A última frase do conto Lembramos para você a preço de atacado (Realidades Paralelas, Editora Aleph), de Philip Dick, diz que a verdade não tardará a chegar, deixando para o leitor uma variedade de possibilidades quanto ao futuro de Douglas Quaid, um homem que tem sonhos repetitivos com Marte como se fosse uma lembrança recorrente na sua mente. E essas possibilidades do universo de Dick nunca passaram batidas pelas mãos de cineastas que já adaptaram boa parte da obra do escritor. O conto em questão ficou especialmente conhecido em 1990, quando o diretor Paul Verhoeven levou às telas O Vingador do Futuro, protagonizado por Arnold Schwarzenegger. O filme dava sequência aos fatos apresentados no enredo, levando Quaid até Marte para entender os sonhos de perseguição.
A versão dos anos 90 era típica da época, cheia de exageros e uma visão bem suja — e bastante interessante para fãs do gênero — do futuro, trazendo o icônico Schwarzenegger com Sharon Stone, a musa da época, no papel da esposa de Quaid.

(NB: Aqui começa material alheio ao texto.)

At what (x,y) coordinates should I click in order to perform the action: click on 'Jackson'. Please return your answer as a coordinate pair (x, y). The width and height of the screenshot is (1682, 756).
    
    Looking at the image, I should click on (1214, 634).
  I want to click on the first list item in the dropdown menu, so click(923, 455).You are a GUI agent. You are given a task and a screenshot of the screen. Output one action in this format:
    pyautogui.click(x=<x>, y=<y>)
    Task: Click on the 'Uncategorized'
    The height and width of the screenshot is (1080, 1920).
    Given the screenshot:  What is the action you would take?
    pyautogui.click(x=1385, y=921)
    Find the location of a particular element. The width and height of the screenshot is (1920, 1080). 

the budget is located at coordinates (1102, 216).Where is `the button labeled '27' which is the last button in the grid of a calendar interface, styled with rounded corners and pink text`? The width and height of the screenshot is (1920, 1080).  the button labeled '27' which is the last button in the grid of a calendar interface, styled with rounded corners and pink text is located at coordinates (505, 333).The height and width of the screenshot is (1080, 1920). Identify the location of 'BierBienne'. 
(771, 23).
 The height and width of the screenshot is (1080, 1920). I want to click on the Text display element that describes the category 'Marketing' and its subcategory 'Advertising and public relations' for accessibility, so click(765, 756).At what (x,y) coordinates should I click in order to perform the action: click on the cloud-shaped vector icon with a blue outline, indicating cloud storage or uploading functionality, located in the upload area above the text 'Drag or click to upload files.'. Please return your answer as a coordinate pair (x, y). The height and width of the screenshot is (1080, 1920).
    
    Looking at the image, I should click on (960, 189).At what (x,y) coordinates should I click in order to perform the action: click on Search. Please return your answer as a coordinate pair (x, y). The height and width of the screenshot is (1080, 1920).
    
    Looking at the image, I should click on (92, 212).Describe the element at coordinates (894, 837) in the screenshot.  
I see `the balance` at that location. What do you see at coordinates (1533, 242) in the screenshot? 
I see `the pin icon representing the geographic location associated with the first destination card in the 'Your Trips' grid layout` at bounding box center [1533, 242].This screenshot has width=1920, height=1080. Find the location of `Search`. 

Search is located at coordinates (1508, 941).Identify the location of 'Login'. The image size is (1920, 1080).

Os fãs dessa primeira versão de Total Recall ficaram bastante apreensivos quando o diretor Len Wiseman, conhecido pela saga Anjos da Noite, anunciou um remake, ou melhor, uma nova visão para o Vingador do Futuro (Total Recall, EUA/Canada, 2012).
Mantendo o mesmo título e vários outros elementos do anterior — soando como uma possível homenagem — o longa tenta se sustentar por suas próprias opções de roteiro, assinado por Kurt Wimmer. Levando em consideração que ambas as versões tratam do futuro, cada um com as tecnologias de sua época, nessa nova versão são usados todas as possibilidades de efeitos, cenários requintados e manipulações da realidade. Mas ninguém sai da Terra, que aliás vive numa distopia típica de ficção científica. Depois de uma terceira guerra mundial o planeta está dividido em duas grandes conglomerações de pessoas. Uma, a Euroamerica, altamente tecnológica, desenvolvida e rica. Outra, New Shangai, na antiga Oceania, onde vivem todas as populações periféricas do globo. Observa-se uma verdadeira mistura de culturas, placas com ideogramas enfeitam habitações enfileiradas e precárias, já ditas pelo diretor que foram inspiradas nas favelas brasileiras.
Douglas Quaid (Collin Farrel) trabalha como operário na Euroamerica e é assombrado por um sonho repetitivo em que é um agente em fuga, acompanhado de uma mulher que escapa enquanto ele é preso. Sonhando sempre com a mesma cena o homem se sente cada vez mais incomodado e compartilha isso com sua mulher Lori (Kate Beckinsale), uma espécie de bombeira em New Shanghai. Quaid decide ir até a Rekall, empresa que adiciona memórias em seres humanos, com a ideia de parar de ser perseguido pelo pesadelo. A verdade é que o pesadelo nada mais é que uma lembrança mal apagada de Quaid e é então que as verdadeiras facetas do operário entram em ação.
Nada fácil convencer o público do potencial do remake de um filme que foi ganhando status cult com o passar do tempo. Wiseman tenta trabalhar juntamente com o roteiro para que o espectador não tire os olhos da tela, mas o que consegue mais é uma chuva de ações e reviravoltas que acabam entediando. Não que Farrel não dê conta da persona de Quaid, na verdade, as companheiras de cena não colaboraram. Kate Beckinsale, por exemplo, esposa do diretor do longa e estrela da saga Anjos da Noite, dá uma aula de como ser uma vilã sem sal e sem graça. Extremamente caricata de mulher fatal, ela e Jéssica Biehl (um pouco melhor) protoganizam uma cena extremamente desnecessária de duas mulheres brigando. Aliás, boa parte do elenco fica bastante apagado nesse roteiro que se preocupa em dar ares steampunk para um futuro inevitável.
O Vingador do Futuro tem tudo para ser mais um remake afogado na praia. Um enredo arrastado, atrizes bonitas com pouca atuação e a sombra de um clássico por trás. Talvez o longa seja um bom entretenimento para quem está pouco familiarizado com a versão anterior e com as narrativas de Philip Dick. Mas a dica é, veja sem muitas espectativas e gaste bastante tempo lendo os contos do autor.